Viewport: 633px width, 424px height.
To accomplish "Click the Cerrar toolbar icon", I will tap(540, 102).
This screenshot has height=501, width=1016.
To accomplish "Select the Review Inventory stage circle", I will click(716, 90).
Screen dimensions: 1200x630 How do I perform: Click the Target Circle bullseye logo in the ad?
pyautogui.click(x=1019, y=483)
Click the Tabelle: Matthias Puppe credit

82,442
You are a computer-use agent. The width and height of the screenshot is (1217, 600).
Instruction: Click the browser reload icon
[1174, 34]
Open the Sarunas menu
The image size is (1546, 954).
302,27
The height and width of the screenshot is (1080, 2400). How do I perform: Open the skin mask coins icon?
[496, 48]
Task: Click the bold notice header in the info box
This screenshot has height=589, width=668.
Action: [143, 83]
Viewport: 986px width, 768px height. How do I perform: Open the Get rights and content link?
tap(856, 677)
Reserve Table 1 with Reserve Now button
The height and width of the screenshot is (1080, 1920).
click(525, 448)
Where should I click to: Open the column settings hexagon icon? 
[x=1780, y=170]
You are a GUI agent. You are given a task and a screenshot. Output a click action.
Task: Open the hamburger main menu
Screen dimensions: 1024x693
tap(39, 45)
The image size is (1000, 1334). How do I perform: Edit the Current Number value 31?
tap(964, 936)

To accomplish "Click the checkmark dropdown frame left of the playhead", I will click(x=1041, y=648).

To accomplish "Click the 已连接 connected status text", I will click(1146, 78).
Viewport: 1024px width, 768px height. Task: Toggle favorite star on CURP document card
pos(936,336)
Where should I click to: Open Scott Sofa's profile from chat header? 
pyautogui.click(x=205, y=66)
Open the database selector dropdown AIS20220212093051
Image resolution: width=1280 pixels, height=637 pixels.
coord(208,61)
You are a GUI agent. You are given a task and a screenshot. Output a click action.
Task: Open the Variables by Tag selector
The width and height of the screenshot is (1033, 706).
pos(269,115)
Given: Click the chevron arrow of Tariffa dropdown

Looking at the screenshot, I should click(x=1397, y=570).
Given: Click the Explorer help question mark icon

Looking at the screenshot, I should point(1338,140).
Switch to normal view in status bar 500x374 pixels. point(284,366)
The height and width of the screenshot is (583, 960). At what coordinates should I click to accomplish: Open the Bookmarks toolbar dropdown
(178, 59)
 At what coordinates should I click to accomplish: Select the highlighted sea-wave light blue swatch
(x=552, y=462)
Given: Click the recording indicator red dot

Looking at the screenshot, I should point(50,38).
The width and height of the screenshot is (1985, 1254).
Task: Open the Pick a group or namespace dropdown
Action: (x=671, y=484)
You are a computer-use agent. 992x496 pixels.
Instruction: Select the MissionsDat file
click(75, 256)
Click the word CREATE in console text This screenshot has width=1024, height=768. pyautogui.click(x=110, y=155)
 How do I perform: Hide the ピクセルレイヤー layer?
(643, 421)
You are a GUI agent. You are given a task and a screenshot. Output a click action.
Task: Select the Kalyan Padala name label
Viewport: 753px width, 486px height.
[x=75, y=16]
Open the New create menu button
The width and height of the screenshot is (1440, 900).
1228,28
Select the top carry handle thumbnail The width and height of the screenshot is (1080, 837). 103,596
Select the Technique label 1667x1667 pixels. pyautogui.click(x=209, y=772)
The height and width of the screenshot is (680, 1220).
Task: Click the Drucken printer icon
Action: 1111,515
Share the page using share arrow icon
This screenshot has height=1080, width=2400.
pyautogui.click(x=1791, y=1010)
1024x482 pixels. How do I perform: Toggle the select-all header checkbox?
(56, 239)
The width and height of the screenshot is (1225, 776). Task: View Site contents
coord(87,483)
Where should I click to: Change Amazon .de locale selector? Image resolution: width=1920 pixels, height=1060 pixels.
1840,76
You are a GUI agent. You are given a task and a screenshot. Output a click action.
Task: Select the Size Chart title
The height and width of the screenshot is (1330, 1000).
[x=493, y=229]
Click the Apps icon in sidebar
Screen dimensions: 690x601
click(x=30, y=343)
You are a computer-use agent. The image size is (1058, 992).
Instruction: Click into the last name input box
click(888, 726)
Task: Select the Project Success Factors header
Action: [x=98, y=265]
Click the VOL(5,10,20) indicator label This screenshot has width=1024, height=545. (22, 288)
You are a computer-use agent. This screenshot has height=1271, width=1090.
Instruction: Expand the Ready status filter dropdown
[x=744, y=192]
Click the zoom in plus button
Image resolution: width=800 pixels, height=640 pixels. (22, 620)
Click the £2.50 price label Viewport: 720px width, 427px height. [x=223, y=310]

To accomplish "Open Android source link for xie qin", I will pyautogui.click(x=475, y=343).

-- -- --

▶ _YOUR TASK_:
Each entry must be printed again exactly as given.

▶ _RESPONSE BELOW_:
Viewport: 633px width, 424px height.
To accomplish "Click the Cerrar toolbar icon", I will tap(540, 102).
This screenshot has height=501, width=1016.
To accomplish "Select the Review Inventory stage circle", I will click(716, 90).
Screen dimensions: 1200x630 How do I perform: Click the Target Circle bullseye logo in the ad?
pyautogui.click(x=1019, y=483)
Click the Tabelle: Matthias Puppe credit

82,442
You are a computer-use agent. The width and height of the screenshot is (1217, 600).
Instruction: Click the browser reload icon
[1174, 34]
Open the Sarunas menu
The image size is (1546, 954).
302,27
The height and width of the screenshot is (1080, 2400). How do I perform: Open the skin mask coins icon?
[496, 48]
Task: Click the bold notice header in the info box
This screenshot has height=589, width=668.
Action: [143, 83]
Viewport: 986px width, 768px height. How do I perform: Open the Get rights and content link?
tap(856, 677)
Reserve Table 1 with Reserve Now button
The height and width of the screenshot is (1080, 1920).
click(525, 448)
Where should I click to: Open the column settings hexagon icon? 
[x=1780, y=170]
You are a GUI agent. You are given a task and a screenshot. Output a click action.
Task: Open the hamburger main menu
Screen dimensions: 1024x693
tap(39, 45)
The image size is (1000, 1334). How do I perform: Edit the Current Number value 31?
tap(964, 936)

To accomplish "Click the checkmark dropdown frame left of the playhead", I will click(x=1041, y=648).

To accomplish "Click the 已连接 connected status text", I will click(1146, 78).
Viewport: 1024px width, 768px height. Task: Toggle favorite star on CURP document card
pos(936,336)
Where should I click to: Open Scott Sofa's profile from chat header? 
pyautogui.click(x=205, y=66)
Open the database selector dropdown AIS20220212093051
Image resolution: width=1280 pixels, height=637 pixels.
coord(208,61)
You are a GUI agent. You are given a task and a screenshot. Output a click action.
Task: Open the Variables by Tag selector
The width and height of the screenshot is (1033, 706).
pos(269,115)
Given: Click the chevron arrow of Tariffa dropdown

Looking at the screenshot, I should click(x=1397, y=570).
Given: Click the Explorer help question mark icon

Looking at the screenshot, I should point(1338,140).
Switch to normal view in status bar 500x374 pixels. point(284,366)
The height and width of the screenshot is (583, 960). At what coordinates should I click to accomplish: Open the Bookmarks toolbar dropdown
(178, 59)
 At what coordinates should I click to accomplish: Select the highlighted sea-wave light blue swatch
(x=552, y=462)
Given: Click the recording indicator red dot

Looking at the screenshot, I should point(50,38).
The width and height of the screenshot is (1985, 1254).
Task: Open the Pick a group or namespace dropdown
Action: (x=671, y=484)
You are a computer-use agent. 992x496 pixels.
Instruction: Select the MissionsDat file
click(75, 256)
Click the word CREATE in console text This screenshot has width=1024, height=768. pyautogui.click(x=110, y=155)
 How do I perform: Hide the ピクセルレイヤー layer?
(643, 421)
You are a GUI agent. You are given a task and a screenshot. Output a click action.
Task: Select the Kalyan Padala name label
Viewport: 753px width, 486px height.
[x=75, y=16]
Open the New create menu button
The width and height of the screenshot is (1440, 900).
1228,28
Select the top carry handle thumbnail The width and height of the screenshot is (1080, 837). 103,596
Select the Technique label 1667x1667 pixels. pyautogui.click(x=209, y=772)
The height and width of the screenshot is (680, 1220).
Task: Click the Drucken printer icon
Action: 1111,515
Share the page using share arrow icon
This screenshot has height=1080, width=2400.
pyautogui.click(x=1791, y=1010)
1024x482 pixels. How do I perform: Toggle the select-all header checkbox?
(56, 239)
The width and height of the screenshot is (1225, 776). Task: View Site contents
coord(87,483)
Where should I click to: Change Amazon .de locale selector? Image resolution: width=1920 pixels, height=1060 pixels.
1840,76
You are a GUI agent. You are given a task and a screenshot. Output a click action.
Task: Select the Size Chart title
The height and width of the screenshot is (1330, 1000).
[x=493, y=229]
Click the Apps icon in sidebar
Screen dimensions: 690x601
click(x=30, y=343)
You are a computer-use agent. The image size is (1058, 992).
Instruction: Click into the last name input box
click(888, 726)
Task: Select the Project Success Factors header
Action: [x=98, y=265]
Click the VOL(5,10,20) indicator label This screenshot has width=1024, height=545. (22, 288)
You are a computer-use agent. This screenshot has height=1271, width=1090.
Instruction: Expand the Ready status filter dropdown
[x=744, y=192]
Click the zoom in plus button
Image resolution: width=800 pixels, height=640 pixels. (22, 620)
Click the £2.50 price label Viewport: 720px width, 427px height. [x=223, y=310]

To accomplish "Open Android source link for xie qin", I will pyautogui.click(x=475, y=343).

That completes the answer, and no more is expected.